2025年9月2日、OpenAIは製品実験プラットフォームを提供するスタートアップ、Statsig を約11億ドル(全株式交換)で買収することを正式に発表しました。これに伴い、Statsigの創業者でありCEOだったVijaye Raji(ヴィジャイ・ラジ)氏が、OpenAIの新設ポジションである「Applications CTO(CTO of Applications)」に就任します 。
なぜStatsig買収なのか?その狙いと意義
Statsigは、A/Bテスト、機能のフラグ管理(Feature Flagging)、リアルタイムな意思決定支援など、迅速かつデータ駆動でプロダクト改善を実現する実験プラットフォームです。
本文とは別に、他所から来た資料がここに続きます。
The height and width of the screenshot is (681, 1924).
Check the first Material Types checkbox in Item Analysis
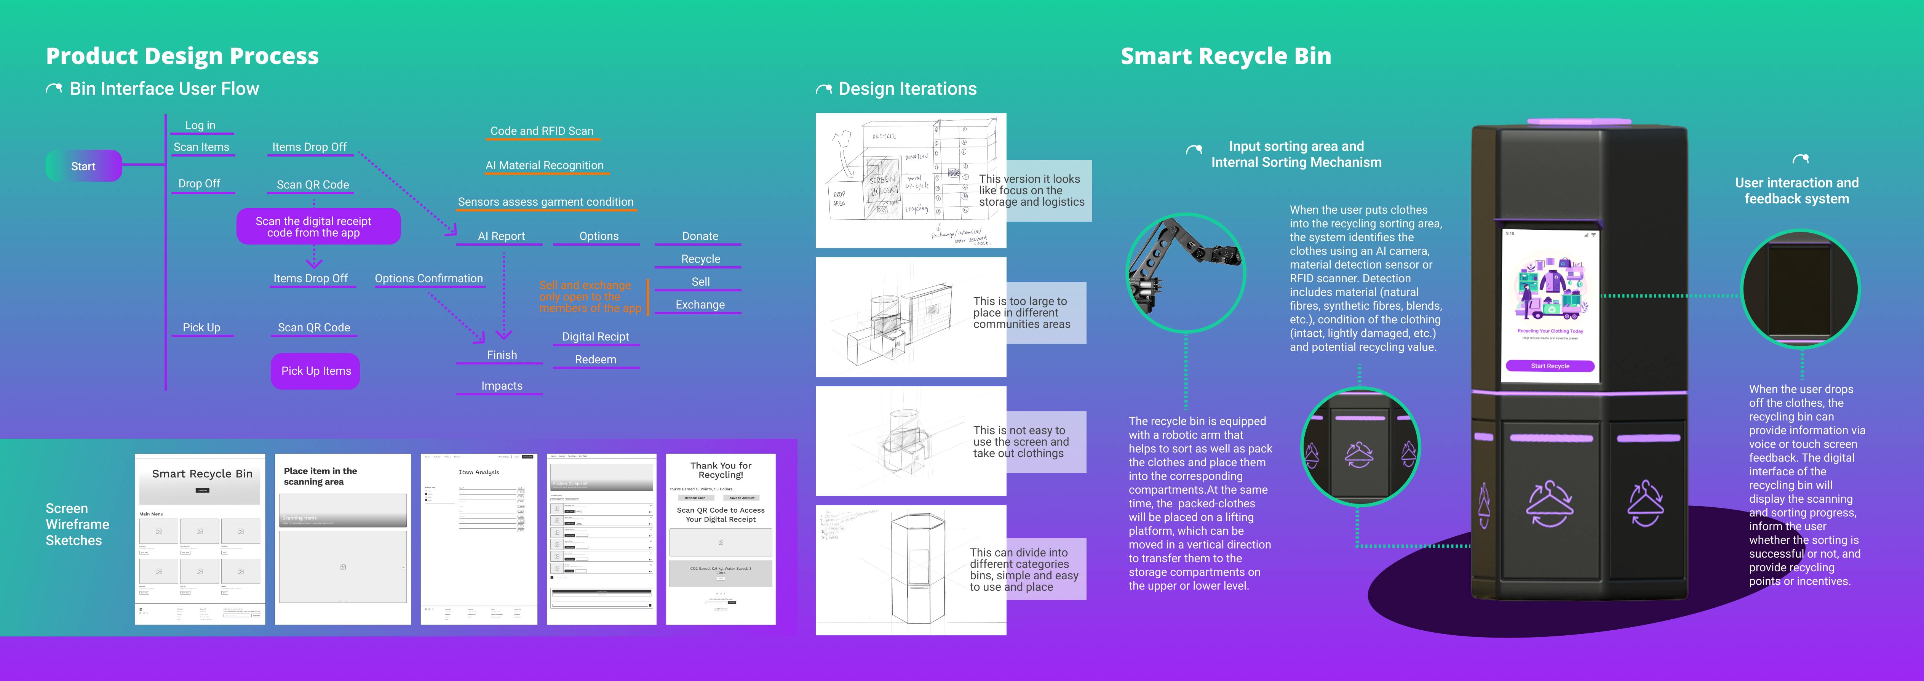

OpenAI自身も開発にStatsigを活用しており、今回の買収はその即応力強化を内製化する意図が背景にあります 。
Applications CTOとしてRaji氏が担う役割とは?
Vijaye Raji氏は、ChatGPTやCodexといった製品のプロダクトエンジニアリング全体を統括する役割に就きます。具体的には、インフラ・コアシステム・Integrityチームとの連携など、開発の全体最適化をリードする責務が与えられます。彼が報告するのは、Applications部門の責任者であるFidji Simo氏です 。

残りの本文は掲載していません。